Termik santralların ürettiği ısının bir bölümü çevreye atılır. Soğutma suyunun sağlandığı kıyı ve ırmak suları birkaç derece ısınır. Kömürün yanmasıyla oluşan küllerin bir bölümü bacaların elektrostatik filtrelerinden dışarı sızar. Ve nihayet, bütün fosil yakıtlar azot ve kükürt içerir ve bu maddeler yanma sonrasında oksitler halinde atmosfere karışır. Çevre uzmanlarına göre gaz atıklar, ormanlar için son derece zararlı olan asit yağmurlarının en önemli nedenidir.
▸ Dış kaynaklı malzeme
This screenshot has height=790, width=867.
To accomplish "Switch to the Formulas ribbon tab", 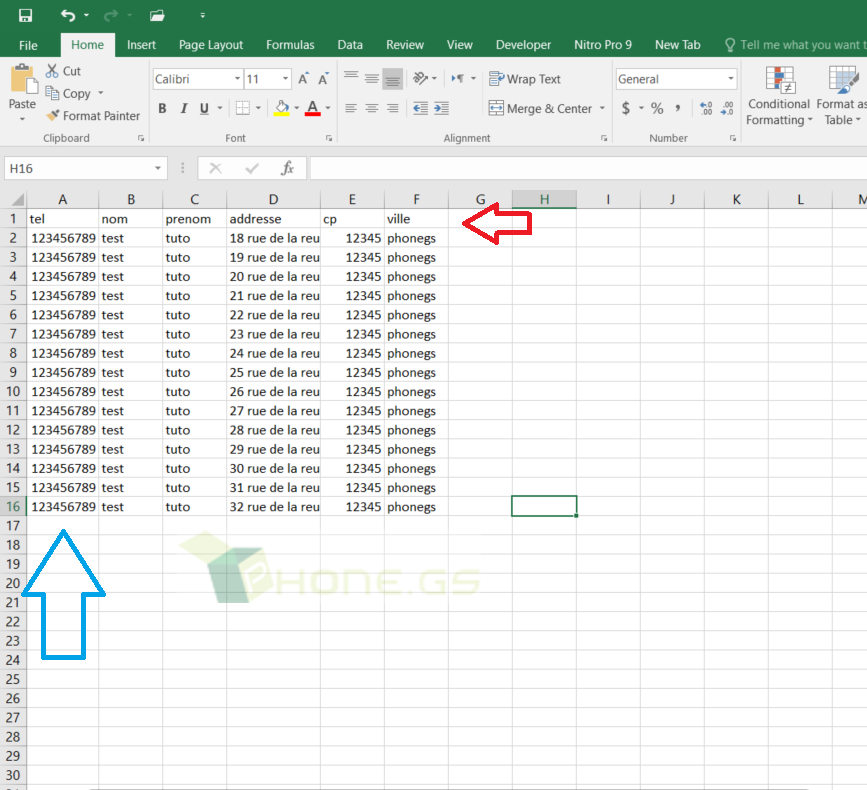I will [290, 45].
Termik Santralın Çalışma Yöntemi
Elektrik enerjisine dönüştürülecek olan termik enerjiyi üretmek için, yakıt bir buhar kazanında yakılır. Buhar kazanı, bir ocak ile bir boru demetinden oluşur; boruların içinde dolanan su, burada ısıtılır ve buhar haline geldikten sonra türbinlere gönderilir. Eğer yakıt olarak kömür kullanılıyorsa, bu kömür önce öğütülüp toz haline getirilir; sonra sıcak havayla karıştırılır ve brülörle buhar kazanının yanma odasına püskürtülür. Eğer sıvı yakıt kullanılıyorsa, bu sıvı yakıt önce akışkanlığının artması için ısıtılır, sonra kullanılır.
Yüksek sıcaklık kaynakları:
* Kömür kazanları*Gıva/gaz yakıt kazanları
* Egzost kazanları (Türbin, motor egzostu)
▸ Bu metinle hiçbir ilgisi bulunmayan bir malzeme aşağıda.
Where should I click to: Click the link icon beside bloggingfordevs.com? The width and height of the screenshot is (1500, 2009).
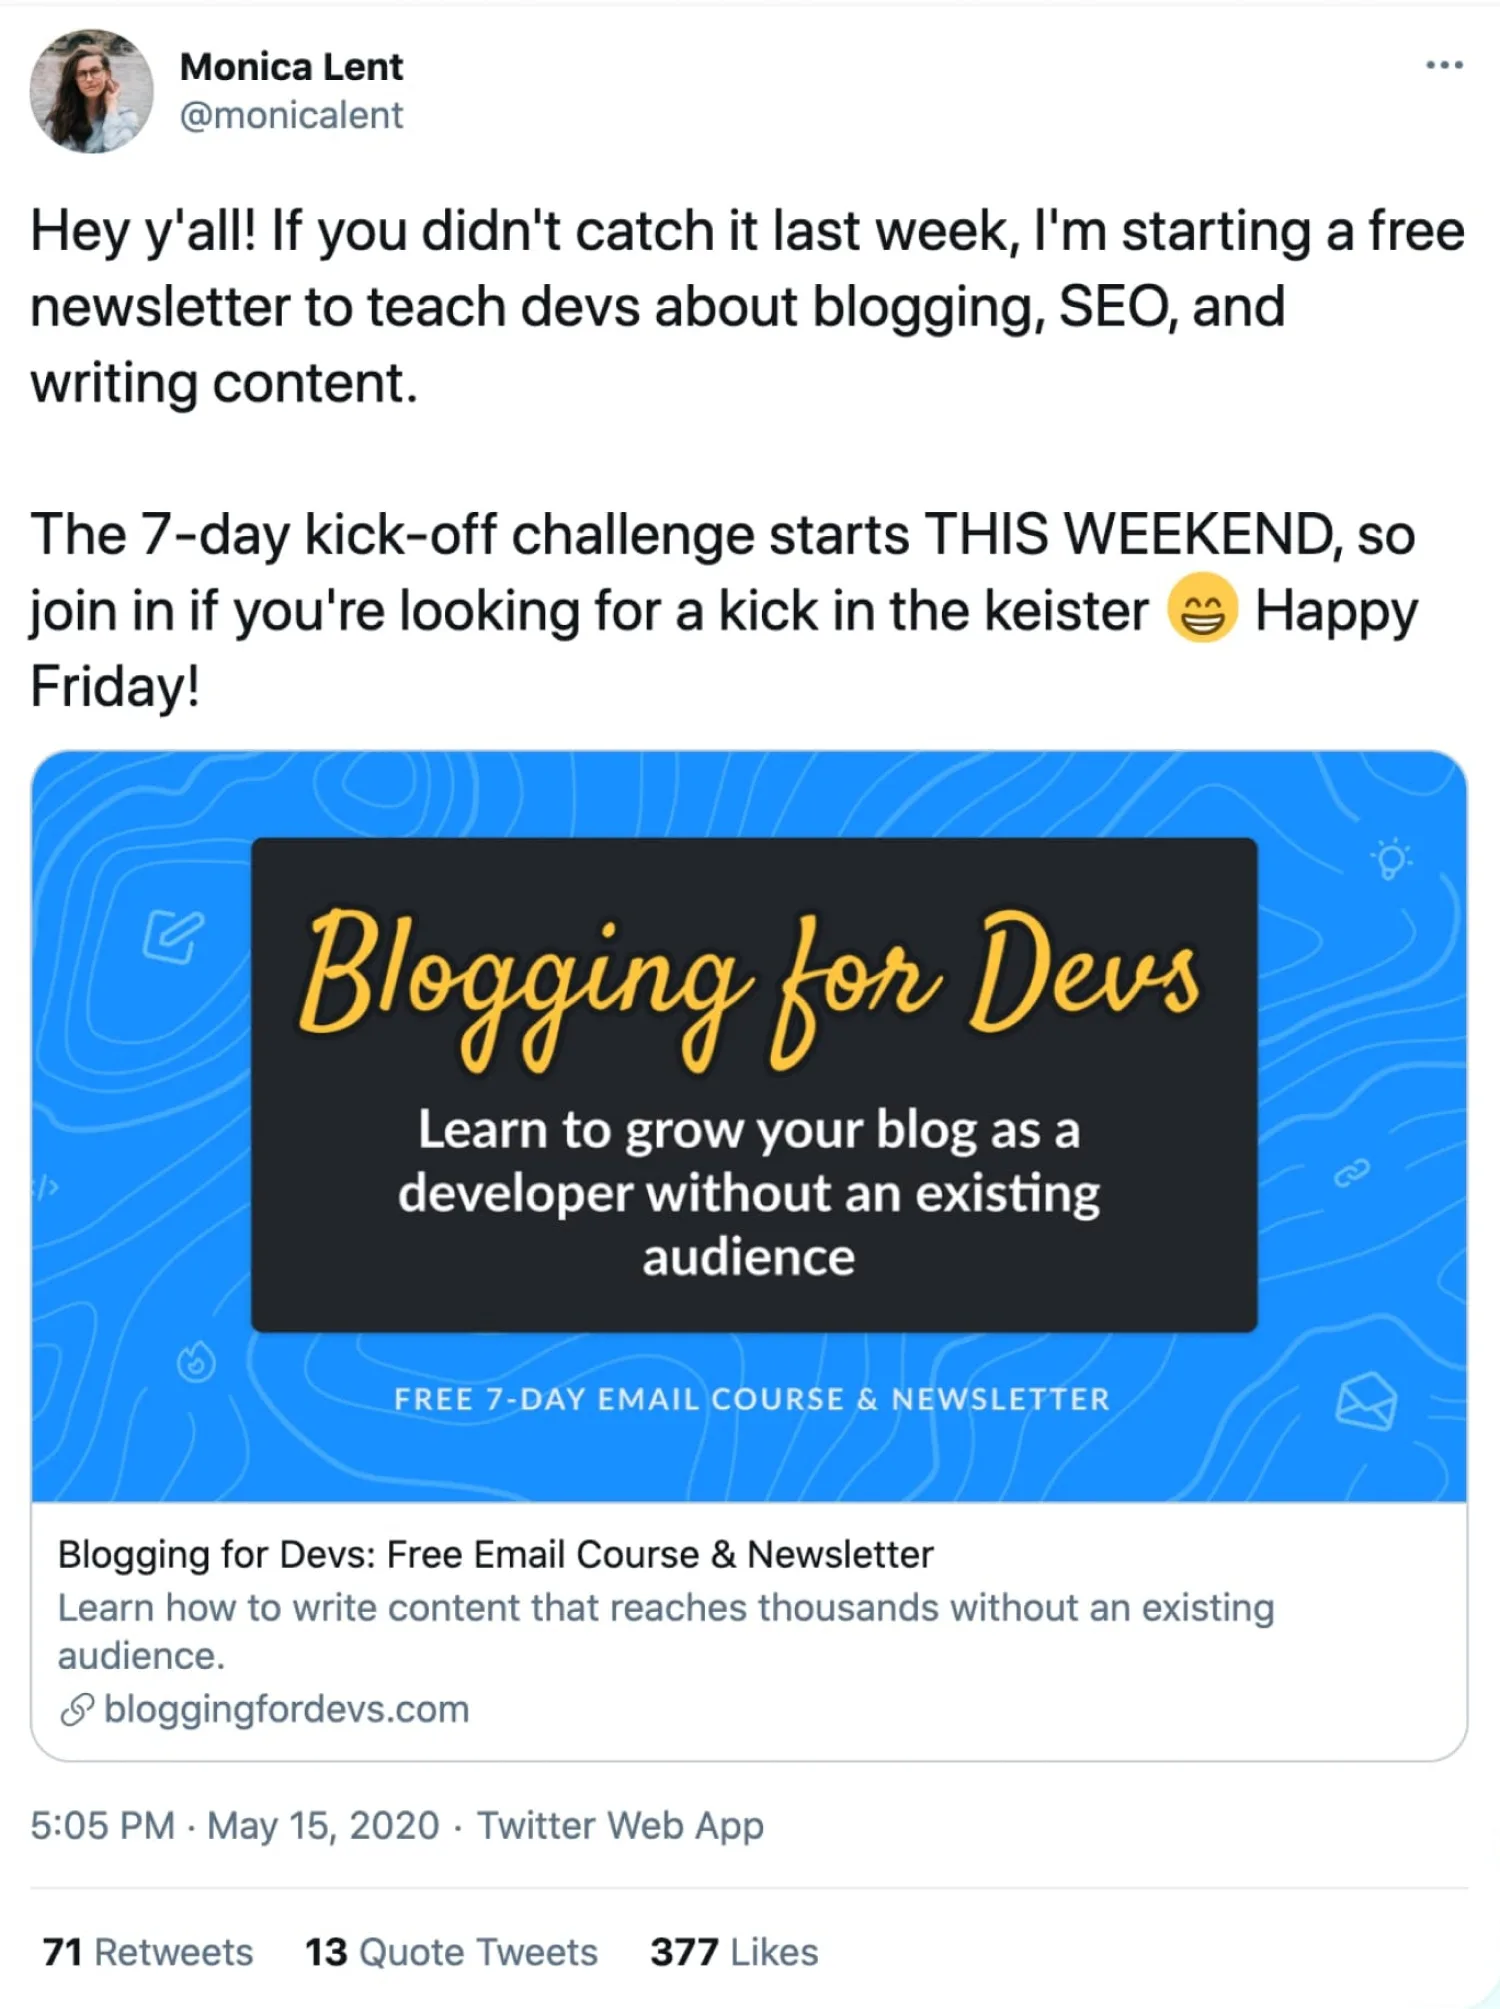click(x=77, y=1710)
* Nükleer reaktörler (Ağır sulu eşanjörlerle birlikte kullanılır)
* Jeotermal yeraltı ısıları
* Güneş ışını hafifleterek çalışan buhar kollektörleri (güneş pili ile karıştırılmamalıdır.)
Düşük sıcaklık kaynakları:
* Denizler, akarsular
* Atmosfer (Soğutma kuleleri)
* kojeneratif kullanım yerleri (proses veya bölge soğutma)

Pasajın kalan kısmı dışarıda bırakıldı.